**Assignment**:
Would you please report how many lines of the listing contain "element"? Reply with that number only.

···

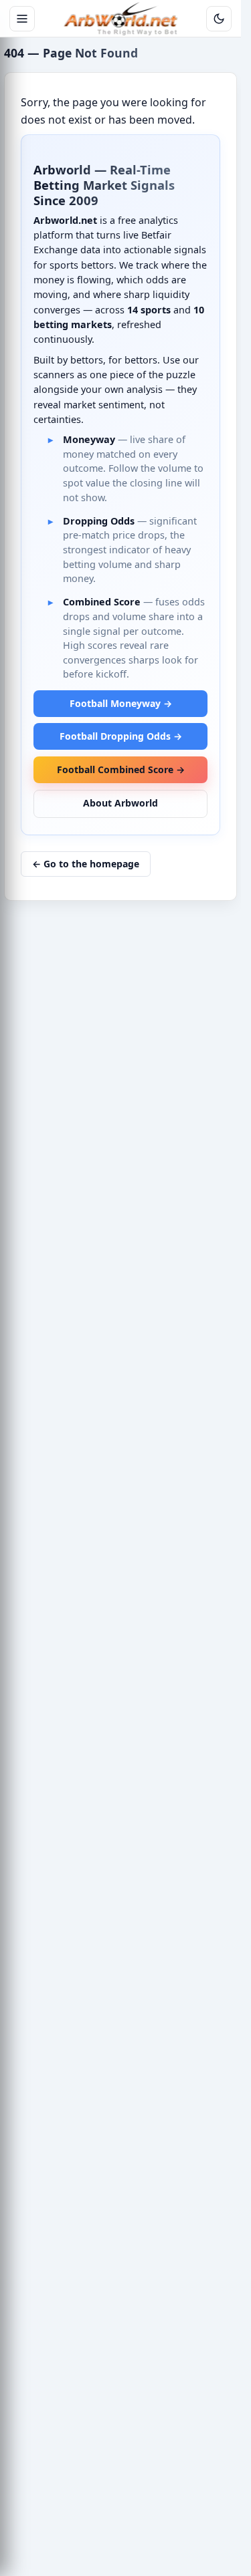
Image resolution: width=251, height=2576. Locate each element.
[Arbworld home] (121, 18)
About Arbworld (120, 803)
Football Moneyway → (121, 703)
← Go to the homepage (85, 863)
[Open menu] (22, 18)
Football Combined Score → (121, 769)
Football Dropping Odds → (121, 736)
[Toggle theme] (219, 18)
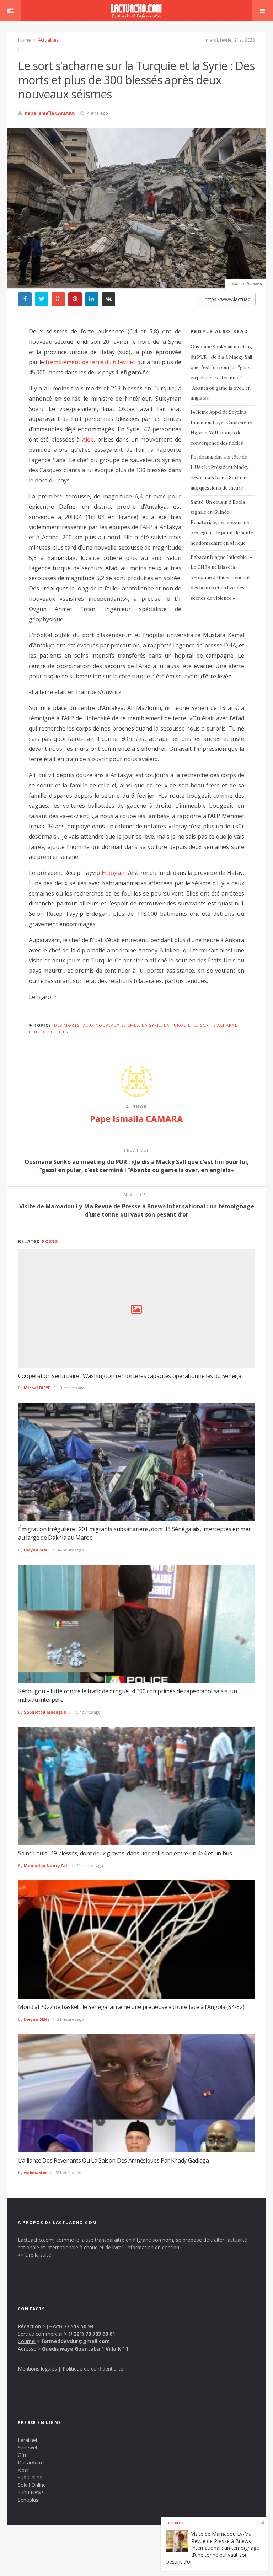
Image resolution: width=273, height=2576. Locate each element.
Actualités (48, 40)
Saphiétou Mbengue (45, 1712)
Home (24, 40)
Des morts (67, 1025)
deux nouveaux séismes (110, 1025)
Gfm (23, 2455)
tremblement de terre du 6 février (90, 362)
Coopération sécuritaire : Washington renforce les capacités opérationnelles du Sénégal (130, 1376)
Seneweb (28, 2447)
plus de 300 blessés (52, 1032)
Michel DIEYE (37, 1387)
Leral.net (28, 2440)
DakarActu (30, 2462)
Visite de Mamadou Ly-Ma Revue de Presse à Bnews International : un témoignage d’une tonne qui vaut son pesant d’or (212, 2547)
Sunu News (31, 2492)
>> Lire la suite (34, 2254)
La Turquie (177, 1025)
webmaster (35, 2172)
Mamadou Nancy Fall (46, 1865)
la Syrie (151, 1025)
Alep (88, 439)
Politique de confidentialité (93, 2368)
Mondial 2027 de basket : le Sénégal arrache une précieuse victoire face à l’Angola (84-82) (131, 2007)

···

**Your response**:
2